** Start TEXT PASSAGE **

## *Now* do you see an effect? CRT & political outlooks

Okay, the use of ggplot's density function was unhelpful.

But *this* is pretty darn good: a stacked area graph computed along the continuous "Left-right" outlook measure (which is coded so that conservatism increases as outlook score goes up). One can easily see how every score on CRT (a 3-item assessment) relates to Left-right values of interest in these four large datasets.

(Click on it for better view.)

I was exchanging views with someone who specializes in the relationship between political ideology and reasoning style. When I described the relationships here as "trivially different from zero," he objected, stating that "p < .01 means that it IS non-trivially different from zero . . . ."

Anyone disagree?...

## Reader Comments (19)

Dan, I think you know my feelings on this already! Putting aside all of the other problematic aspects of p-values and their misinterpretations (also, were there specific null and alternative hypotheses here that would actually warrant inspecting p-values?), this is nearly a 2,000 person sample size. Who cares what the p-value is? I want to see the estimate of the relationship (pearson r, assuming that's appropriate for the psychometric properties of the data) and the precision around that estimate (error estimates, CIs)....because that is that *actual* evidence. Or even better, why not examine credible intervals of a full posterior distribution!

** End TEXT PASSAGE **
** Start DATASET EXTRACT **

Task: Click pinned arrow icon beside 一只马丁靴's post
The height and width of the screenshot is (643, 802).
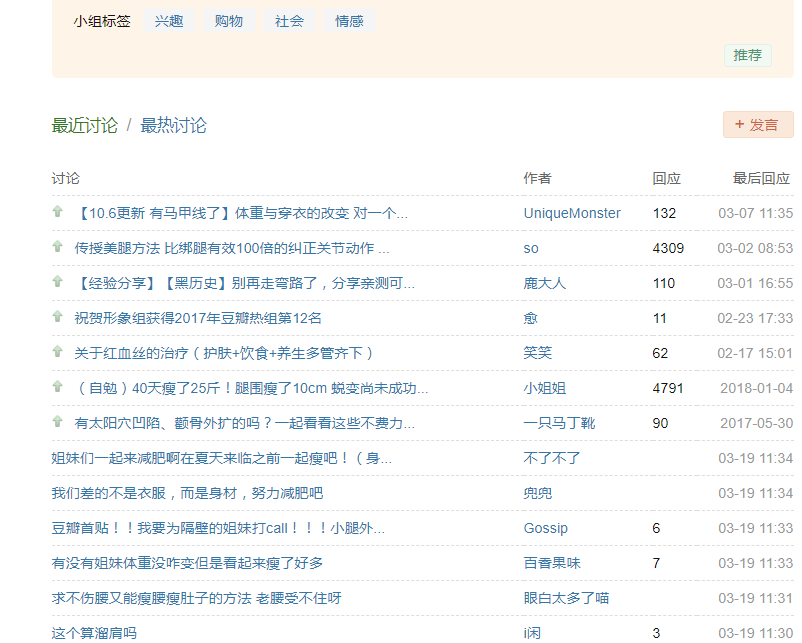Action: pyautogui.click(x=58, y=422)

** End DATASET EXTRACT **

● AIM OF THE EXERCISE: Please copy the part of the CRT and political outlooks post from "## *Now* do" to "Reader Comments (19)".

● THE OUTPUT:
## *Now* do you see an effect? CRT & political outlooks

Okay, the use of ggplot's density function was unhelpful.

But *this* is pretty darn good: a stacked area graph computed along the continuous "Left-right" outlook measure (which is coded so that conservatism increases as outlook score goes up). One can easily see how every score on CRT (a 3-item assessment) relates to Left-right values of interest in these four large datasets.

(Click on it for better view.)

I was exchanging views with someone who specializes in the relationship between political ideology and reasoning style. When I described the relationships here as "trivially different from zero," he objected, stating that "p < .01 means that it IS non-trivially different from zero . . . ."

Anyone disagree?...

## Reader Comments (19)